This combination of features makes OrderedSet a simple implementation of many of the things that `pandas.Index` is used for. An OrderedSet can be used as a bi-directional mapping between a sparse vocabulary and dense index numbers.

OrderedSet implements `__getstate__` and `__setstate__` so it can be pickled, and implements the abstract base classes `collections.MutableSet` and `collections.Sequence`.

## Authors

OrderedSet was implemented by Rob Speer. Jon Crall contributed changes and tests to make it fit the Python set API.

## Comparisons

The original implementation of OrderedSet was a recipe posted to ActiveState Recipes by Raymond Hettiger, released under the MIT license.

Hettiger's implementation kept its content in a doubly-linked list referenced by a dict. As a result, looking up an item by its index was an O(N) operation, while deletion was O(1).

This version makes different trade-offs for the sake of efficient lookups.
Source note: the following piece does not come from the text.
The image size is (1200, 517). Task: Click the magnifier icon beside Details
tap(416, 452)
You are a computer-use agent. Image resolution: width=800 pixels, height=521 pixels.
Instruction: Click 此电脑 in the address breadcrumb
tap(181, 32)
Its content is a standard Python list instead of a doubly-linked list. This provides O(1) lookups by index at the expense of O(N) deletion, as well as slightly faster iteration.

If you were to use a Python `dict` as an OrderedSet by ignoring its values, its lookups and deletions would be similar to Hettiger's implementation, with iteration speed similar to this implementation.

## Compatibility

OrderedSet is automatically tested on Python 2.7, 3.3, 3.4, 3.5, 3.6, and 3.7. We've checked more informally that it works on PyPy and PyPy3.